Compare Ranke's single footnote with his ten pages on David—pages that admittedly are lacking the space afforded Bayle. As the text follows David's triumphant rise to power and his tumultuous rule over the Israelites, a single footnote appears. This note likewise questions authority and in its way is useful, but it saps the drama of the moment instead of increasing it. An Amalekite appears before David to inform him of Saul's death; the Amalekite admits that “at the fallen king's entreaty, he had given him the death-blow.”
19
For that, the overly honest messenger is put to death himself. An asterisk pops up. “As is well known, there is at this point, between the accounts in the last chapter …,” the dry voice of the scholar begins, and one pays attention to only bits of it, really as if a bored mechanic were explaining just what had been fixed in your car—you know it's important to listen but how the voice drones—“certain discrepancy … somewhat arbitrary expedient … a pretended claim ….”
20
One simply wants to jump into one's car and drive briskly home—or in this case to jump back into the narrative and find out where David is headed next.

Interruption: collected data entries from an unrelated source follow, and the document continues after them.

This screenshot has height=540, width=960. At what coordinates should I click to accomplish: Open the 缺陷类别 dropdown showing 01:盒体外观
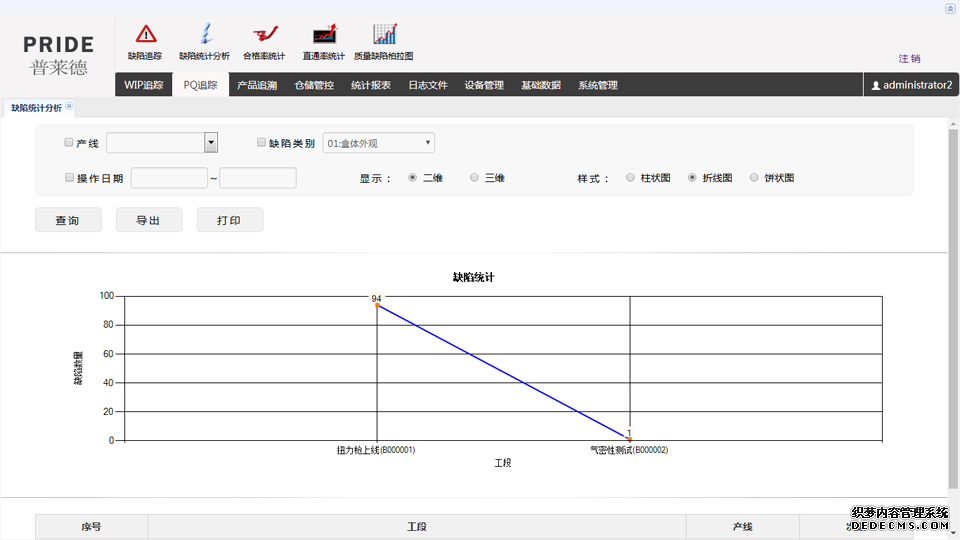click(x=378, y=143)
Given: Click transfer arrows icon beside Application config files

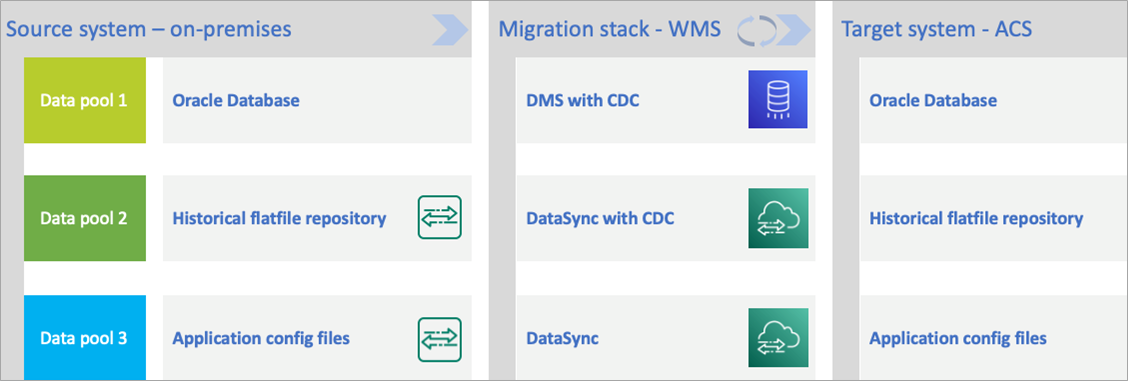Looking at the screenshot, I should tap(440, 339).
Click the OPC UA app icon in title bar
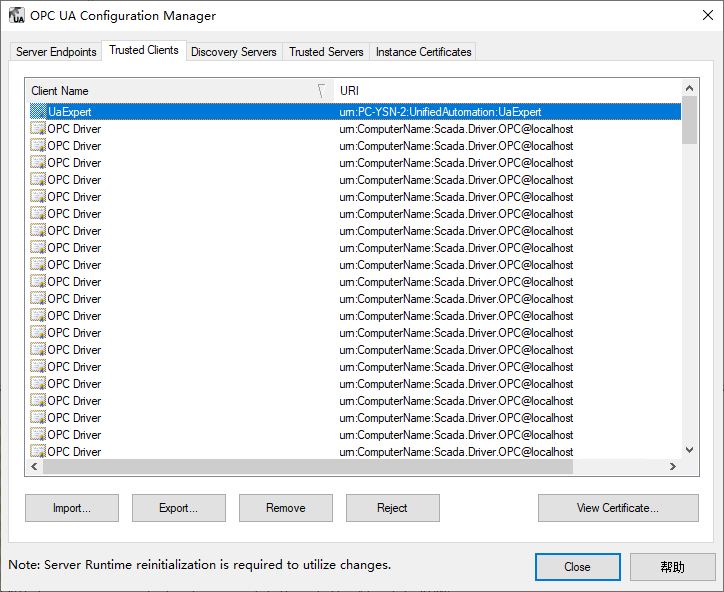This screenshot has height=592, width=724. [17, 16]
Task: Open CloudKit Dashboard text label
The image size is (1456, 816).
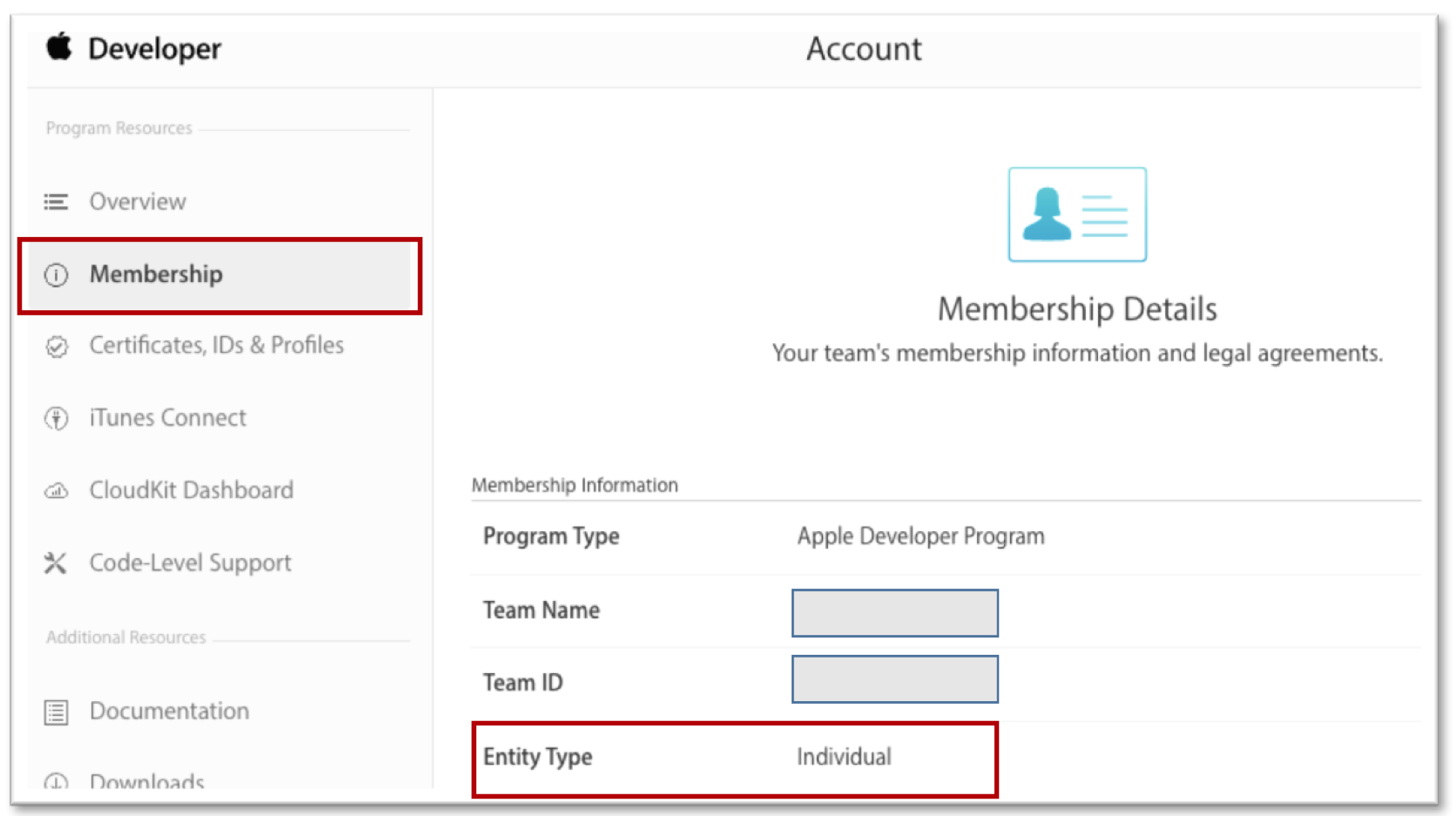Action: pyautogui.click(x=191, y=490)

Ranke lacks the true annotator's flair; his voice becomes distant, less animated when he descends to the bottom of the page. Scholars imitated Ranke, unfortunately, as the nineteenth century moved into the twentieth; their desire to appear scientific gradually undermined the notion of wide-ranging footnotes able to fit into the narrative of a novel as well as of a history, notes that could be as important to a casual memoir as to a scientific report, that were willing to play a starring role or a character part or a walk-on, and that refused to be typecast. Not that other models were unavailable; they could be found scattered over half the globe.

Another German of the same era, Wolfgang Menzel, was keeping the annotating slyness of Gibbon very much alive. Menzel had brought out a three-volume
History of Germany, from the Earliest Period to the Present Time
well before Ranke had finished his
Nine Books of Prussian History;
its footnotes remain a delight. When he arrives at the Seven Years' War, the German historian takes great satisfaction in a French defeat, to the point of gloating. “The Prussians take ten thousand prisoners,” he tells us, but the “booty chiefly consisted in objects of gallantry belonging rather to a boudoir than to a camp.” That would have satisfied most celebrants, but Menzel adds, “The French army perfectly resembled its mistress, the Marquise de Pompadour.”
21
A fear of appearing smug may have moved Menzel to pause; he inserts an asterisk. Below, the footnote introduces us to a certain Seidlitz, a Prussian “who covered himself with glory on this occasion ….” He w as “the best horseman of the day.” An unexceptional note, so far, but then with one sentence, one brief digression, Menzel changes everything: “[Seidlitz] is said to have once ridden under the sails of a windmill when in motion.”
22
The war, a bloody, futile, ugly war, has been turned into a kind of odd sporting event of horsemanship and obstacle courses. Our perspective shifts for a moment; making fun of the French becomes just the high spirits of a winning tennis player running up to the net, shouting, or a defensive back trash-talking his tackled opponent.